- Opening Delimiter -
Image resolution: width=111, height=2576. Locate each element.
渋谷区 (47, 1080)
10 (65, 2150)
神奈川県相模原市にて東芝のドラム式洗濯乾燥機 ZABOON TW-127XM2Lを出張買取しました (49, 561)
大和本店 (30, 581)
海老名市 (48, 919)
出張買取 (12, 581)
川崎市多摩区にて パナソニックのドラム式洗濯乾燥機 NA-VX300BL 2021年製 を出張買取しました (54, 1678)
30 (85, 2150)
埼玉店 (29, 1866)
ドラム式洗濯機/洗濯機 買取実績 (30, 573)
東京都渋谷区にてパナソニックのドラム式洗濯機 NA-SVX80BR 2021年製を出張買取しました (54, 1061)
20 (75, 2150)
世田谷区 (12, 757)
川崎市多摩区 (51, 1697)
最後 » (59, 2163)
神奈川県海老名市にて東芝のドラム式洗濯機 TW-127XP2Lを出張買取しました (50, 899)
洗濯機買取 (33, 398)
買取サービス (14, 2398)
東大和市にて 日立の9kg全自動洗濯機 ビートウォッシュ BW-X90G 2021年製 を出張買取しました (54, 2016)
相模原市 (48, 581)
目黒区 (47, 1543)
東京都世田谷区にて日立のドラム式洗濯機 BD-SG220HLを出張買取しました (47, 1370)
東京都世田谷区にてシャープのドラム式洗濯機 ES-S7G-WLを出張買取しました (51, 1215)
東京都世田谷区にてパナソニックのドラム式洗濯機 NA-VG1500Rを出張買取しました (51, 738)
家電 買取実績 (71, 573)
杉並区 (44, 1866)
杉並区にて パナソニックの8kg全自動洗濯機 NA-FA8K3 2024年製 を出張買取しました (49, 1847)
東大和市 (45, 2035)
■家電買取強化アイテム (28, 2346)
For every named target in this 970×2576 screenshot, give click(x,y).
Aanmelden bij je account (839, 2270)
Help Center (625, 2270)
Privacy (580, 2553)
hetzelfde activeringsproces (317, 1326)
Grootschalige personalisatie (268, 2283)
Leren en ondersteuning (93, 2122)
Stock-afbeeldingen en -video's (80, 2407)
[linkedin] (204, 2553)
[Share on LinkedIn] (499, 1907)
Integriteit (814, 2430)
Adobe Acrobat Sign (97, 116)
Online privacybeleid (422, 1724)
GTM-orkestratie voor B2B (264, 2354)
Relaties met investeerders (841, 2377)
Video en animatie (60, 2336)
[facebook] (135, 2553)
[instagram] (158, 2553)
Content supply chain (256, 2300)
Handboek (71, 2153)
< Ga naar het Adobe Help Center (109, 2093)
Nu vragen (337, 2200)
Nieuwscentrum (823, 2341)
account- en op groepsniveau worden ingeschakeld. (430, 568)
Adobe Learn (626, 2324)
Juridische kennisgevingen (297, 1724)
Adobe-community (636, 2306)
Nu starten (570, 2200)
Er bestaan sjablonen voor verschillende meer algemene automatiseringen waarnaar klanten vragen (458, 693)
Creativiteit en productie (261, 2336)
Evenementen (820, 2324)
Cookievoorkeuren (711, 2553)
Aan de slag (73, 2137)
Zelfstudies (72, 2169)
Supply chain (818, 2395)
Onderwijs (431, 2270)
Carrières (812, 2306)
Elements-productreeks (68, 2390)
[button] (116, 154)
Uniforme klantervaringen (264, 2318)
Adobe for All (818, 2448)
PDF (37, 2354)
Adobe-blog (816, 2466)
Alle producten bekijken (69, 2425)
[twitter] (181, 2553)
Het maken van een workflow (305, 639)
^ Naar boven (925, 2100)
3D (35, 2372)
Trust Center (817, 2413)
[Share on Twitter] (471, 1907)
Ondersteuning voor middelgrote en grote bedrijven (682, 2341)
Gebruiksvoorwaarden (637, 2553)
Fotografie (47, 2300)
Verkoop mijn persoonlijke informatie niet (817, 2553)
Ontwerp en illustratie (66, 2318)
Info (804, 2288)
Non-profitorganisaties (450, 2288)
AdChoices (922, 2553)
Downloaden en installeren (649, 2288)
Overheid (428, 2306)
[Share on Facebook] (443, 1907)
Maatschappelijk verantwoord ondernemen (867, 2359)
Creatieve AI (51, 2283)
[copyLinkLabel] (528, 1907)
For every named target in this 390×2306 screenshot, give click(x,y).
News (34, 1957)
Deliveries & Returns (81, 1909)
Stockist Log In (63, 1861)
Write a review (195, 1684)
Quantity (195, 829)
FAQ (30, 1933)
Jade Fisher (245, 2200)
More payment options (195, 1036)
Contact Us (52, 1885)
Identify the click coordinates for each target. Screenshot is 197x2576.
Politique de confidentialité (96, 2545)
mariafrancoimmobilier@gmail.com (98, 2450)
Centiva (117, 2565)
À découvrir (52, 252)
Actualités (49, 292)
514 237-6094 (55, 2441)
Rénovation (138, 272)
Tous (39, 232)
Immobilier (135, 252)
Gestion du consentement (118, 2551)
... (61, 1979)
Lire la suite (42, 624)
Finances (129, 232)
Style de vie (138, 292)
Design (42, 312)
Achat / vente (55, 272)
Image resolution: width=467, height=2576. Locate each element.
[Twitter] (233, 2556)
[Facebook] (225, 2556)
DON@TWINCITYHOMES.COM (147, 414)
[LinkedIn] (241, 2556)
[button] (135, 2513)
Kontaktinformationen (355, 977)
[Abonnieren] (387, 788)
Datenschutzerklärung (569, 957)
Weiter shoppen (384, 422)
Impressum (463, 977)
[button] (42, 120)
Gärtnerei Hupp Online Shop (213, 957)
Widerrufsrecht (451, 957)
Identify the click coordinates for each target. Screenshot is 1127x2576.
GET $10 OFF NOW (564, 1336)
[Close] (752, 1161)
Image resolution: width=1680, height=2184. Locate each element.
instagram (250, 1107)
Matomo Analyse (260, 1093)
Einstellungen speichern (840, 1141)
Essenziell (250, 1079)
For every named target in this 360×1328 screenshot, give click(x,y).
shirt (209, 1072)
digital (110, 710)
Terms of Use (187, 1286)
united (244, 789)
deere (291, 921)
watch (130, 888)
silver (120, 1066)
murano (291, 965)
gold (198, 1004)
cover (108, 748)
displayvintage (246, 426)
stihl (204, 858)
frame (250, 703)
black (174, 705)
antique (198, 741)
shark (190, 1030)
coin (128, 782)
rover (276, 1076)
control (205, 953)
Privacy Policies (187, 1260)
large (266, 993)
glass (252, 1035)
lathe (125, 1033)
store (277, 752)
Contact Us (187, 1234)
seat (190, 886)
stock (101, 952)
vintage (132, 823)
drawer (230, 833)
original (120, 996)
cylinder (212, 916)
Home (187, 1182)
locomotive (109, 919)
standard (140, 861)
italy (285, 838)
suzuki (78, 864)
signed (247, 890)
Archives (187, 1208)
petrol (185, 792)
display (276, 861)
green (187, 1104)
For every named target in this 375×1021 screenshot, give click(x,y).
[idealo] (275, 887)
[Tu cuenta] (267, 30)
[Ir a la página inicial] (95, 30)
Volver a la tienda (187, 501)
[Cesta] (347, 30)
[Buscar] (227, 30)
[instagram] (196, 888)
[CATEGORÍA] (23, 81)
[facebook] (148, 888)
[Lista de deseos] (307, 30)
- Closing Delimiter -
REQUIRED ACTION
Each record shown above must be printed once more, exactly.

REPLY TO THE EXERCISE
Image resolution: width=111, height=2576. Locate each element.
渋谷区 (47, 1080)
10 (65, 2150)
神奈川県相模原市にて東芝のドラム式洗濯乾燥機 ZABOON TW-127XM2Lを出張買取しました (49, 561)
大和本店 (30, 581)
海老名市 (48, 919)
出張買取 (12, 581)
川崎市多摩区にて パナソニックのドラム式洗濯乾燥機 NA-VX300BL 2021年製 を出張買取しました (54, 1678)
30 (85, 2150)
埼玉店 (29, 1866)
ドラム式洗濯機/洗濯機 買取実績 (30, 573)
東京都渋谷区にてパナソニックのドラム式洗濯機 NA-SVX80BR 2021年製を出張買取しました (54, 1061)
20 (75, 2150)
世田谷区 (12, 757)
川崎市多摩区 (51, 1697)
最後 » (59, 2163)
神奈川県海老名市にて東芝のドラム式洗濯機 TW-127XP2Lを出張買取しました (50, 899)
洗濯機買取 (33, 398)
買取サービス (14, 2398)
東大和市にて 日立の9kg全自動洗濯機 ビートウォッシュ BW-X90G 2021年製 を出張買取しました (54, 2016)
相模原市 (48, 581)
目黒区 (47, 1543)
東京都世田谷区にて日立のドラム式洗濯機 BD-SG220HLを出張買取しました (47, 1370)
東京都世田谷区にてシャープのドラム式洗濯機 ES-S7G-WLを出張買取しました (51, 1215)
東京都世田谷区にてパナソニックのドラム式洗濯機 NA-VG1500Rを出張買取しました (51, 738)
家電 買取実績 (71, 573)
杉並区 (44, 1866)
杉並区にて パナソニックの8kg全自動洗濯機 NA-FA8K3 2024年製 を出張買取しました (49, 1847)
東大和市 (45, 2035)
■家電買取強化アイテム (28, 2346)
For every named target in this 970×2576 screenshot, give click(x,y).
Aanmelden bij je account (839, 2270)
Help Center (625, 2270)
Privacy (580, 2553)
hetzelfde activeringsproces (317, 1326)
Grootschalige personalisatie (268, 2283)
Leren en ondersteuning (93, 2122)
Stock-afbeeldingen en -video's (80, 2407)
[linkedin] (204, 2553)
[Share on LinkedIn] (499, 1907)
Integriteit (814, 2430)
Adobe Acrobat Sign (97, 116)
Online privacybeleid (422, 1724)
GTM-orkestratie voor B2B (264, 2354)
Relaties met investeerders (841, 2377)
Video en animatie (60, 2336)
[facebook] (135, 2553)
[instagram] (158, 2553)
Content supply chain (256, 2300)
Handboek (71, 2153)
< Ga naar het Adobe Help Center (109, 2093)
Nu vragen (337, 2200)
Nieuwscentrum (823, 2341)
account- en op groepsniveau worden ingeschakeld. (430, 568)
Adobe Learn (626, 2324)
Juridische kennisgevingen (297, 1724)
Adobe-community (636, 2306)
Nu starten (570, 2200)
Er bestaan sjablonen voor verschillende meer algemene automatiseringen waarnaar klanten vragen (458, 693)
Creativiteit en productie (261, 2336)
Evenementen (820, 2324)
Cookievoorkeuren (711, 2553)
Aan de slag (73, 2137)
Zelfstudies (72, 2169)
Supply chain (818, 2395)
Onderwijs (431, 2270)
Carrières (812, 2306)
Elements-productreeks (68, 2390)
[button] (116, 154)
Uniforme klantervaringen (264, 2318)
Adobe for All (818, 2448)
PDF (37, 2354)
Adobe-blog (816, 2466)
Alle producten bekijken (69, 2425)
[twitter] (181, 2553)
Het maken van een workflow (305, 639)
^ Naar boven (925, 2100)
3D (35, 2372)
Trust Center (817, 2413)
[Share on Twitter] (471, 1907)
Ondersteuning voor middelgrote en grote bedrijven (682, 2341)
Gebruiksvoorwaarden (637, 2553)
Fotografie (47, 2300)
Verkoop mijn persoonlijke informatie niet (817, 2553)
Ontwerp en illustratie (66, 2318)
Info (804, 2288)
Non-profitorganisaties (450, 2288)
AdChoices (922, 2553)
Downloaden en installeren (649, 2288)
Overheid (428, 2306)
[Share on Facebook] (443, 1907)
Maatschappelijk verantwoord ondernemen (867, 2359)
Creatieve AI (51, 2283)
[copyLinkLabel] (528, 1907)
For every named target in this 390×2306 screenshot, give click(x,y).
News (34, 1957)
Deliveries & Returns (81, 1909)
Stockist Log In (63, 1861)
Write a review (195, 1684)
Quantity (195, 829)
FAQ (30, 1933)
Jade Fisher (245, 2200)
More payment options (195, 1036)
Contact Us (52, 1885)
Identify the click coordinates for each target. Screenshot is 197x2576.
Politique de confidentialité (96, 2545)
mariafrancoimmobilier@gmail.com (98, 2450)
Centiva (117, 2565)
À découvrir (52, 252)
Actualités (49, 292)
514 237-6094 (55, 2441)
Rénovation (138, 272)
Tous (39, 232)
Immobilier (135, 252)
Gestion du consentement (118, 2551)
... (61, 1979)
Lire la suite (42, 624)
Finances (129, 232)
Style de vie (138, 292)
Design (42, 312)
Achat / vente (55, 272)
Image resolution: width=467, height=2576. Locate each element.
[Twitter] (233, 2556)
[Facebook] (225, 2556)
DON@TWINCITYHOMES.COM (147, 414)
[LinkedIn] (241, 2556)
[button] (135, 2513)
Kontaktinformationen (355, 977)
[Abonnieren] (387, 788)
Datenschutzerklärung (569, 957)
Weiter shoppen (384, 422)
Impressum (463, 977)
[button] (42, 120)
Gärtnerei Hupp Online Shop (213, 957)
Widerrufsrecht (451, 957)
Identify the click coordinates for each target. Screenshot is 1127x2576.
GET $10 OFF NOW (564, 1336)
[Close] (752, 1161)
Image resolution: width=1680, height=2184. Locate each element.
instagram (250, 1107)
Matomo Analyse (260, 1093)
Einstellungen speichern (840, 1141)
Essenziell (250, 1079)
For every named target in this 360×1328 screenshot, give click(x,y).
shirt (209, 1072)
digital (110, 710)
Terms of Use (187, 1286)
united (244, 789)
deere (291, 921)
watch (130, 888)
silver (120, 1066)
murano (291, 965)
gold (198, 1004)
cover (108, 748)
displayvintage (246, 426)
stihl (204, 858)
frame (250, 703)
black (174, 705)
antique (198, 741)
shark (190, 1030)
coin (128, 782)
rover (276, 1076)
control (205, 953)
Privacy Policies (187, 1260)
large (266, 993)
glass (252, 1035)
lathe (125, 1033)
store (277, 752)
Contact Us (187, 1234)
seat (190, 886)
stock (101, 952)
vintage (132, 823)
drawer (230, 833)
original (120, 996)
cylinder (212, 916)
Home (187, 1182)
locomotive (109, 919)
standard (140, 861)
italy (285, 838)
suzuki (78, 864)
signed (247, 890)
Archives (187, 1208)
petrol (185, 792)
display (276, 861)
green (187, 1104)
For every named target in this 375×1021 screenshot, give click(x,y).
[idealo] (275, 887)
[Tu cuenta] (267, 30)
[Ir a la página inicial] (95, 30)
Volver a la tienda (187, 501)
[Cesta] (347, 30)
[Buscar] (227, 30)
[instagram] (196, 888)
[CATEGORÍA] (23, 81)
[facebook] (148, 888)
[Lista de deseos] (307, 30)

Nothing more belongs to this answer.